Ainsi songeant, il écoutait d’une oreille distraite et déjà presque étrangère les longs récits que lui faisait Annette de la politique du Blésois, de ces conspirations où elle s’était jetée avec tant d’ardeur, mais où ni les noms ni les détails ne disaient rien au poète. Que lui importait d’ailleurs à cette date la cause royale et catholique ? Il faudra douze ans d’une nouvelle et formidable guerre pour lui faire souhaiter le rétablissement des Bourbons. Les arguments et les explications d’Annette juraient avec ses propres idées. Il n’était pas sans admirer la vaillance de la fidèle monarchiste, sans être touché de ses dangers et de ses malheurs, mais des pratiques et des mœurs par lui réprouvées apparaissaient çà et là au cours des narrations d’Annette, quelque réserve qu’elle sût garder dans l’épanchement impétueux de ses souvenirs.
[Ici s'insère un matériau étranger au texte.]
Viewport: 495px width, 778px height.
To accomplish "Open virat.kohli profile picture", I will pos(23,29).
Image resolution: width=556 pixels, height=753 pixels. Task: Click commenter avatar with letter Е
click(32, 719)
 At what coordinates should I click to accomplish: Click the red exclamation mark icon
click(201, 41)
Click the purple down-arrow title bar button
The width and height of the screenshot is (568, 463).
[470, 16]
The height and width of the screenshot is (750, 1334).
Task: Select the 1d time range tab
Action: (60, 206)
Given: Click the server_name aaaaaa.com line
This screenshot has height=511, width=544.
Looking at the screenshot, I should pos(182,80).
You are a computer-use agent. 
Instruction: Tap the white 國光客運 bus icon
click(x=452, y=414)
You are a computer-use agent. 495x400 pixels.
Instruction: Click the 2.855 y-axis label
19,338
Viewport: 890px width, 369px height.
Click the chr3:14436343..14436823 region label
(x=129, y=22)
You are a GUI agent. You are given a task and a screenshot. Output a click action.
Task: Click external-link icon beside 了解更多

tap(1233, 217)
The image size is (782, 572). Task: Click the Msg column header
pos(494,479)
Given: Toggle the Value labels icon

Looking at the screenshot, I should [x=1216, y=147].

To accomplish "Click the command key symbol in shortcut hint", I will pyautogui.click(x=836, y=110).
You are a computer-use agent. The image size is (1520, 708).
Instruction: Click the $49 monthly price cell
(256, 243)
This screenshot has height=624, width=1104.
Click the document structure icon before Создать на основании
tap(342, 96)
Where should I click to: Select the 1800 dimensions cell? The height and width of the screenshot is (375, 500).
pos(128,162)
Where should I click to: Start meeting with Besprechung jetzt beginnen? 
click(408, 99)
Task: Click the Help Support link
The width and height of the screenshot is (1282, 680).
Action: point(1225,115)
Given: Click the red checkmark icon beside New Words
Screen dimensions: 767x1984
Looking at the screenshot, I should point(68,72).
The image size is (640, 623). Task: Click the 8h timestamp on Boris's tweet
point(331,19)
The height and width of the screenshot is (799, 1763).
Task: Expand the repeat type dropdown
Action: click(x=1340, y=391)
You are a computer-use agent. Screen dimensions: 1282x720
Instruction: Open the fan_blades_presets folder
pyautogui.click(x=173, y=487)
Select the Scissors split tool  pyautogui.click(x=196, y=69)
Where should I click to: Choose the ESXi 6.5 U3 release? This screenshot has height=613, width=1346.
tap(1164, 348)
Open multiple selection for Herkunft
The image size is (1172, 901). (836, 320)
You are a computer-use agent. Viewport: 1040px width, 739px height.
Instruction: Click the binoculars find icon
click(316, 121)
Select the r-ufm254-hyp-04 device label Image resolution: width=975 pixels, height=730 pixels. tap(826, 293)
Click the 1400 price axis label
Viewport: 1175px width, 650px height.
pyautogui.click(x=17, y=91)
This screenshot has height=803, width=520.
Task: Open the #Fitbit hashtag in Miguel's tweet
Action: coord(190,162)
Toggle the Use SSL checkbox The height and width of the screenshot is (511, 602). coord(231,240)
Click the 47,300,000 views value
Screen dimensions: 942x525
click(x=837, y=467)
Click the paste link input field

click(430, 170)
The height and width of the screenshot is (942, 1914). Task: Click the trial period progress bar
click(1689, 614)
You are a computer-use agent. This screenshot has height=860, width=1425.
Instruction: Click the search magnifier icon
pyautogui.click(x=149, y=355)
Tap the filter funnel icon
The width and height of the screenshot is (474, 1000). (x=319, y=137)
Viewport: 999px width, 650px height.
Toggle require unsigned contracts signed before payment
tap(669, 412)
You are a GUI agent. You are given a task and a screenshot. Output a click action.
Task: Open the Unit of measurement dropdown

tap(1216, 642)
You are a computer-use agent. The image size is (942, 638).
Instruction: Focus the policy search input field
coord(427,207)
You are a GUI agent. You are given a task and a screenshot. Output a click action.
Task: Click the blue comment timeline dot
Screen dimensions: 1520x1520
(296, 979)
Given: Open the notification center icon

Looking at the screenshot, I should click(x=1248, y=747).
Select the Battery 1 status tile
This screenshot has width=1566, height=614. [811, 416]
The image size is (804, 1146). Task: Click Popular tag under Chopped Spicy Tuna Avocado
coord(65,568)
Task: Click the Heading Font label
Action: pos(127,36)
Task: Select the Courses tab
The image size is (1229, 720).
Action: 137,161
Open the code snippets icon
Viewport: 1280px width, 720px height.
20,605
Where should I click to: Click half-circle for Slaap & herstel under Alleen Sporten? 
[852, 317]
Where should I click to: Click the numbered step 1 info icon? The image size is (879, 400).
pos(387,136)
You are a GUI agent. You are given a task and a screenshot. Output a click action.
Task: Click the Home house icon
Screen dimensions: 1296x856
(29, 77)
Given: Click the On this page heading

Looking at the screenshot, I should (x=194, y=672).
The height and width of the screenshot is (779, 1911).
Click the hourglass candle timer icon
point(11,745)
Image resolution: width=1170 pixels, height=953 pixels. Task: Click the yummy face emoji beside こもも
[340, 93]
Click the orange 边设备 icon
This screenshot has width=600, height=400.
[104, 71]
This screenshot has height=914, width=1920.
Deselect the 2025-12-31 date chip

Comme il la sentait éloignée de tout ce qui faisait maintenant sa vie, non seulement de la nature, mais aussi de la poésie telle qu’il la comprenait et la cultivait ! Il y avait entre eux le mur des langues ; jamais elle ne pourrait jouir des vers qu’il avait écrits, ni de ceux qu’il écrirait encore ; jamais elle n’en goûterait la cadence et la beauté ; à peine, s’il les lui traduisait, saisirait-elle quelques-unes des idées dont il s’était inspiré, et ces idées, tout étranges et subtiles, risquaient de la laisser plus déconcertée que ravie. Sa fille même ignorait l’anglais et il désespérait de jamais faire d’elle, intellectuellement et poétiquement, son enfant. D’ailleurs, dans le long intervalle écoulé depuis 1792, il avait perdu la souplesse et l’agilité de son français. C’était pour lui un effort pénible de le parler ; les mots se dérobaient et les accents.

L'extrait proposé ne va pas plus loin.